▽
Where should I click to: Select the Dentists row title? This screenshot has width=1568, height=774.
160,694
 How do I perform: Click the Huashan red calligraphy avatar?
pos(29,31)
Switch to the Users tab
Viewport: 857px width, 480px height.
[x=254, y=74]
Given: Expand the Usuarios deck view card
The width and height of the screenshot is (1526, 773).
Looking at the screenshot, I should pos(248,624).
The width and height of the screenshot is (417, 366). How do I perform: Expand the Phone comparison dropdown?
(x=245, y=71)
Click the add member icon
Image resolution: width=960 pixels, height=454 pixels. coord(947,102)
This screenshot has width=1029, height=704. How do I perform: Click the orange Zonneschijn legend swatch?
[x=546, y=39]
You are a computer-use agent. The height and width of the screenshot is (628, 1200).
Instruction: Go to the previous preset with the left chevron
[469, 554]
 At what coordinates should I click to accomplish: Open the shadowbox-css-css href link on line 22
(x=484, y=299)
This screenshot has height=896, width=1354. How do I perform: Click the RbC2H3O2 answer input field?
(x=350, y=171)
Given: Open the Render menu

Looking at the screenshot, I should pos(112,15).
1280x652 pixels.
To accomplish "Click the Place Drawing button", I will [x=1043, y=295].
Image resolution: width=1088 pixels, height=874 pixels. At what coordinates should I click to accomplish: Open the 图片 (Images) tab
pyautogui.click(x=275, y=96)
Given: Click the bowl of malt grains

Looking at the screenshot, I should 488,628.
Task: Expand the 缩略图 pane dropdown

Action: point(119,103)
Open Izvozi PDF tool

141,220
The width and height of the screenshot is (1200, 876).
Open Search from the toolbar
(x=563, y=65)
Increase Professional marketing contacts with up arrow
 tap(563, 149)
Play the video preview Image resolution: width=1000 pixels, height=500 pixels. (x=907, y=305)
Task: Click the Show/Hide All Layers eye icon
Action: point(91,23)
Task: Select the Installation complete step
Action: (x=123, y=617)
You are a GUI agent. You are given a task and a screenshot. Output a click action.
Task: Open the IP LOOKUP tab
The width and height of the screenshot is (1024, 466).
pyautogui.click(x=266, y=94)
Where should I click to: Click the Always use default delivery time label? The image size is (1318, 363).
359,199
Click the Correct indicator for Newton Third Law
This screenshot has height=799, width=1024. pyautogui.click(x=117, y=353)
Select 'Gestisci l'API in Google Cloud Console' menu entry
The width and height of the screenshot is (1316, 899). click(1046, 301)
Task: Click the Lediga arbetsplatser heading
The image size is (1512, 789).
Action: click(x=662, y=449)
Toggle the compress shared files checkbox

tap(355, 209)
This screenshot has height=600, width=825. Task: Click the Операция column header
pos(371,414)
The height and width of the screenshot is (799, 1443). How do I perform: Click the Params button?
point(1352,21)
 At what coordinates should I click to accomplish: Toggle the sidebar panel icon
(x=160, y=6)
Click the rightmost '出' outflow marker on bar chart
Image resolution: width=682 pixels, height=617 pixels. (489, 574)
△
Using the entries above, give again exactly the lines from the line holding "Given: Open the Render menu" through the line holding "Task: Click the Lediga arbetsplatser heading". Include both end lines and nothing else.

Given: Open the Render menu

Looking at the screenshot, I should pos(112,15).
1280x652 pixels.
To accomplish "Click the Place Drawing button", I will [x=1043, y=295].
Image resolution: width=1088 pixels, height=874 pixels. At what coordinates should I click to accomplish: Open the 图片 (Images) tab
pyautogui.click(x=275, y=96)
Given: Click the bowl of malt grains

Looking at the screenshot, I should 488,628.
Task: Expand the 缩略图 pane dropdown

Action: point(119,103)
Open Izvozi PDF tool

141,220
The width and height of the screenshot is (1200, 876).
Open Search from the toolbar
(x=563, y=65)
Increase Professional marketing contacts with up arrow
 tap(563, 149)
Play the video preview Image resolution: width=1000 pixels, height=500 pixels. (x=907, y=305)
Task: Click the Show/Hide All Layers eye icon
Action: point(91,23)
Task: Select the Installation complete step
Action: (x=123, y=617)
You are a GUI agent. You are given a task and a screenshot. Output a click action.
Task: Open the IP LOOKUP tab
The width and height of the screenshot is (1024, 466).
pyautogui.click(x=266, y=94)
Where should I click to: Click the Always use default delivery time label? The image size is (1318, 363).
359,199
Click the Correct indicator for Newton Third Law
This screenshot has height=799, width=1024. pyautogui.click(x=117, y=353)
Select 'Gestisci l'API in Google Cloud Console' menu entry
The width and height of the screenshot is (1316, 899). click(1046, 301)
Task: Click the Lediga arbetsplatser heading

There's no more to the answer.